§ **Exercise brief**
Repeat the data exactly, with every line included.

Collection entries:
——————
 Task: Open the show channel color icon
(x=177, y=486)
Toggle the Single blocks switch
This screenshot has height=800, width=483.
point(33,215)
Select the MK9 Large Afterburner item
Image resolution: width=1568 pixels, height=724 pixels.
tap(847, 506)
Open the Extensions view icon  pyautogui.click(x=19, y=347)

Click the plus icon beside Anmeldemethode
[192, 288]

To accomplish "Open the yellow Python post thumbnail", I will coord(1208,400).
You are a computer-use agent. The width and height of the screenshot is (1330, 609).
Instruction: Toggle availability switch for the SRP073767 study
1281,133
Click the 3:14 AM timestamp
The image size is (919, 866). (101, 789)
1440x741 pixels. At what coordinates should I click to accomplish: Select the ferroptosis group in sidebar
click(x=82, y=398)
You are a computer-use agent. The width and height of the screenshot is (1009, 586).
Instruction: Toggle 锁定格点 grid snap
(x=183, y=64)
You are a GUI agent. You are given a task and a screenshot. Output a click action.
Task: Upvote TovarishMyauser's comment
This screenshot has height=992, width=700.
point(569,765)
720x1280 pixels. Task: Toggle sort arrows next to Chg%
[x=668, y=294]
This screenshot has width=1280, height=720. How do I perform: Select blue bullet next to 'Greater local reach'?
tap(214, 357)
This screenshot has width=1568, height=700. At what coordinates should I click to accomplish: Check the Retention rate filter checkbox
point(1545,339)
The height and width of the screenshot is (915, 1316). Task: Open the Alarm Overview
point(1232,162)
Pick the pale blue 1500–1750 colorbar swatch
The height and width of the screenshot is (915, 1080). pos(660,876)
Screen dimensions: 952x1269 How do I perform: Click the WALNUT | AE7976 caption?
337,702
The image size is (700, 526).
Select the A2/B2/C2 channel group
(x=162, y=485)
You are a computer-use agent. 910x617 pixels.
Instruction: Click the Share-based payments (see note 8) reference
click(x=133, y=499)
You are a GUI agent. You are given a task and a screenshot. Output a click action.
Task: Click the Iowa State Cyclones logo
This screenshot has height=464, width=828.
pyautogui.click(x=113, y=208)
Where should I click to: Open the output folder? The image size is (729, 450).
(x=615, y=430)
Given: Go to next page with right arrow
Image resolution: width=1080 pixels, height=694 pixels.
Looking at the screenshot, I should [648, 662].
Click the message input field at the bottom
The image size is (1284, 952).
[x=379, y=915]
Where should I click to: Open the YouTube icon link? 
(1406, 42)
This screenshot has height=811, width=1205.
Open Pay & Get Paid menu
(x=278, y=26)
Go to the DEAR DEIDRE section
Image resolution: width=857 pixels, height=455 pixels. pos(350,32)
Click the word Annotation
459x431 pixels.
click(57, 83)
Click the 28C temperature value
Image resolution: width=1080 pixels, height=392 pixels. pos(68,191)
——————
§ **Result for this task**
 Task: Open the show channel color icon
(x=177, y=486)
Toggle the Single blocks switch
This screenshot has height=800, width=483.
point(33,215)
Select the MK9 Large Afterburner item
Image resolution: width=1568 pixels, height=724 pixels.
tap(847, 506)
Open the Extensions view icon  pyautogui.click(x=19, y=347)

Click the plus icon beside Anmeldemethode
[192, 288]

To accomplish "Open the yellow Python post thumbnail", I will coord(1208,400).
You are a computer-use agent. The width and height of the screenshot is (1330, 609).
Instruction: Toggle availability switch for the SRP073767 study
1281,133
Click the 3:14 AM timestamp
The image size is (919, 866). (101, 789)
1440x741 pixels. At what coordinates should I click to accomplish: Select the ferroptosis group in sidebar
click(x=82, y=398)
You are a computer-use agent. The width and height of the screenshot is (1009, 586).
Instruction: Toggle 锁定格点 grid snap
(x=183, y=64)
You are a GUI agent. You are given a task and a screenshot. Output a click action.
Task: Upvote TovarishMyauser's comment
This screenshot has height=992, width=700.
point(569,765)
720x1280 pixels. Task: Toggle sort arrows next to Chg%
[x=668, y=294]
This screenshot has width=1280, height=720. How do I perform: Select blue bullet next to 'Greater local reach'?
tap(214, 357)
This screenshot has width=1568, height=700. At what coordinates should I click to accomplish: Check the Retention rate filter checkbox
point(1545,339)
The height and width of the screenshot is (915, 1316). Task: Open the Alarm Overview
point(1232,162)
Pick the pale blue 1500–1750 colorbar swatch
The height and width of the screenshot is (915, 1080). pos(660,876)
Screen dimensions: 952x1269 How do I perform: Click the WALNUT | AE7976 caption?
337,702
The image size is (700, 526).
Select the A2/B2/C2 channel group
(x=162, y=485)
You are a computer-use agent. 910x617 pixels.
Instruction: Click the Share-based payments (see note 8) reference
click(x=133, y=499)
You are a GUI agent. You are given a task and a screenshot. Output a click action.
Task: Click the Iowa State Cyclones logo
This screenshot has height=464, width=828.
pyautogui.click(x=113, y=208)
Where should I click to: Open the output folder? The image size is (729, 450).
(x=615, y=430)
Given: Go to next page with right arrow
Image resolution: width=1080 pixels, height=694 pixels.
Looking at the screenshot, I should [648, 662].
Click the message input field at the bottom
The image size is (1284, 952).
[x=379, y=915]
Where should I click to: Open the YouTube icon link? 
(1406, 42)
This screenshot has height=811, width=1205.
Open Pay & Get Paid menu
(x=278, y=26)
Go to the DEAR DEIDRE section
Image resolution: width=857 pixels, height=455 pixels. pos(350,32)
Click the word Annotation
459x431 pixels.
click(57, 83)
Click the 28C temperature value
Image resolution: width=1080 pixels, height=392 pixels. pos(68,191)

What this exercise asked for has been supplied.